My Busy Hands: a blog on knitting, crochet & life w/autism

January 21, 2008

E was thrown off the Reg Ed bus

Filed under: Life with autism — by busyhands @ 11:03 pm

*sigh*

The first we heard of the issues E was having on the bus was when the aide called me at home Friday one week before break.  He’d been acting out for a couple of weeks, but no one thought to let his autism teachers or me know about it until after a bad pattern had developed and the bus driver was left with no recourse but to write him up.

After a few more weeks of issues and an inability to work effectively with the aide, we had to have an IEP meeting to arrange for Spec Ed transportation for E.   We really want S to stay on the reg ed bus – with the bus stop 2.5 blocks down the street – so it is tricky.  We had agreed that the spec ed bus would pick E up first, and then I would walk S down to the bus stop.  In the afternoon, the spec ed bus will drop E off at the reg ed bus stop before S’s bus and we would wait together, rather than running from the house.  However, the bus driver called tonight, and she can’t pick E up until 5 minutes after S’s bus is due, meaning that I would have to walk both boys to the reg ed bus stop, put S on the bus, have E have a meltdown because he couldn’t get on the bus, and then try to get him home in time to meet the other bus.

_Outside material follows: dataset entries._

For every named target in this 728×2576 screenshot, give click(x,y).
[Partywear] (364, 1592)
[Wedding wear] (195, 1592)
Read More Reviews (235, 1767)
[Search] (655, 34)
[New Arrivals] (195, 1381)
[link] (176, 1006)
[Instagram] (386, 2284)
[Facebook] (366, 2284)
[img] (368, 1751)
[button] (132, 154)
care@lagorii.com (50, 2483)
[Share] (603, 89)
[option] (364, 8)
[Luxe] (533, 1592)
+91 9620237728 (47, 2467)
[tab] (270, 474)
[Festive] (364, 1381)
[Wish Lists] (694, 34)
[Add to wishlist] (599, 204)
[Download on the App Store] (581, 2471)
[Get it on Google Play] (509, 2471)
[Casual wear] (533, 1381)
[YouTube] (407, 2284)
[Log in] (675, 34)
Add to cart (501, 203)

 Needless to say, that won’t work.

So, I’m going to drive E & S to the bus and then E up to school until we can arrange something that works better.

January 18, 2008

The chaos of life…

Filed under: Life with autism — by busyhands @ 9:40 pm

My father-in-law, who has been an active part of our family, died unexpectedly on the Monday before Thanksgiving.  He had health issues, but we thought we’d have him for at least one more holiday season.  He *was* Mr. Holiday.  However, after a morning of running errands, including a routine visit to the doctor, he walked up to the porch and then just stopped.  That was it.  May his memory been eternal.

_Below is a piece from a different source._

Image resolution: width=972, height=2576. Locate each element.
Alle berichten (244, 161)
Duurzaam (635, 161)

Life has been a blur since then.  My dh has been spending large amounts of time in his hometown with his mother, who had been with her husband since she was 16 – she is in her mid-70’s now.  Thanksgiving and Christmas involved lots of tears, as we really felt the gaping hole left by his absence.

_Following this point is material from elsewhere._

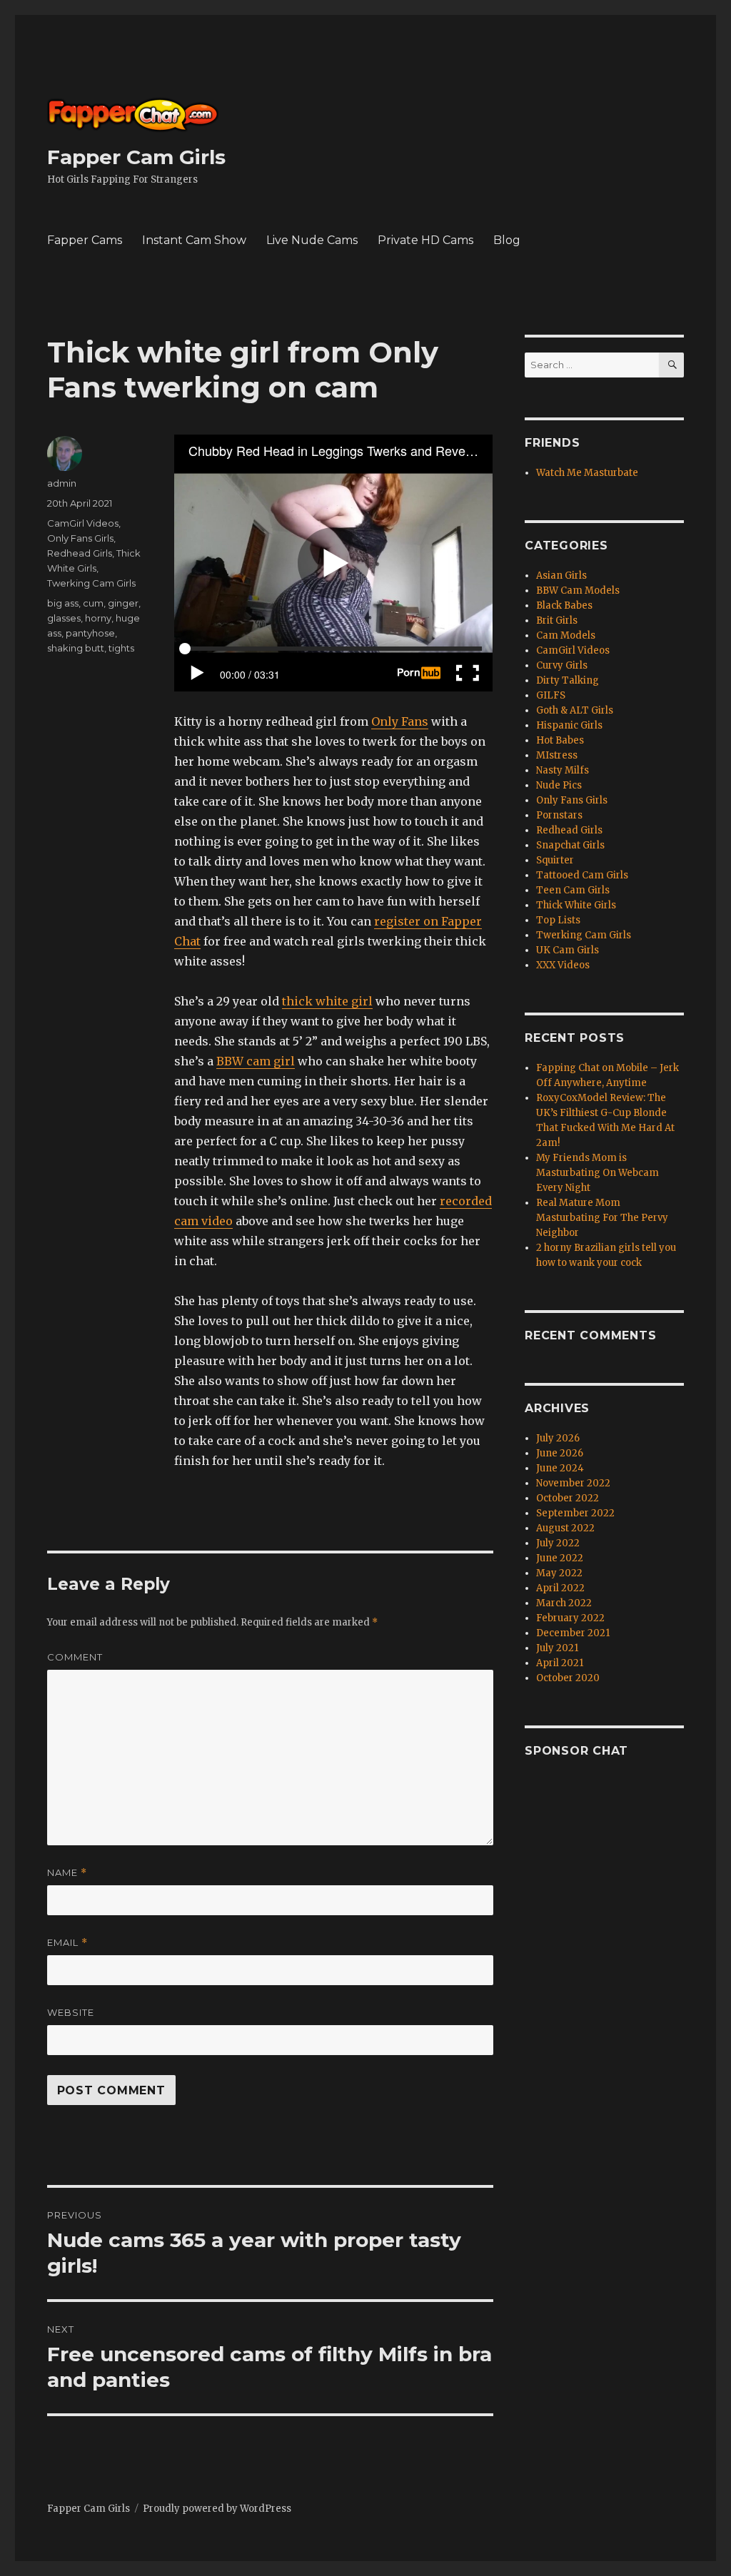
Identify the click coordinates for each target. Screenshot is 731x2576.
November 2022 (573, 1483)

One of the biggest challenges is how to explain to two young boys with autism that their grandfather has died and will not be coming back.  S seemed to get it, and he brings it up every once in a while, telling us that gramps isn’t coming back.  E doesn’t get it all, and he goes through their house when we visit, looking for him.  I lost my own father when I was a child, but it never occurred to me that a loss would hurt even more as I ache for my own kids’ sadness at their grandfather’s passing.

We are off to spend the night at my MIL’s tomorrow night – the boys still love going to visit.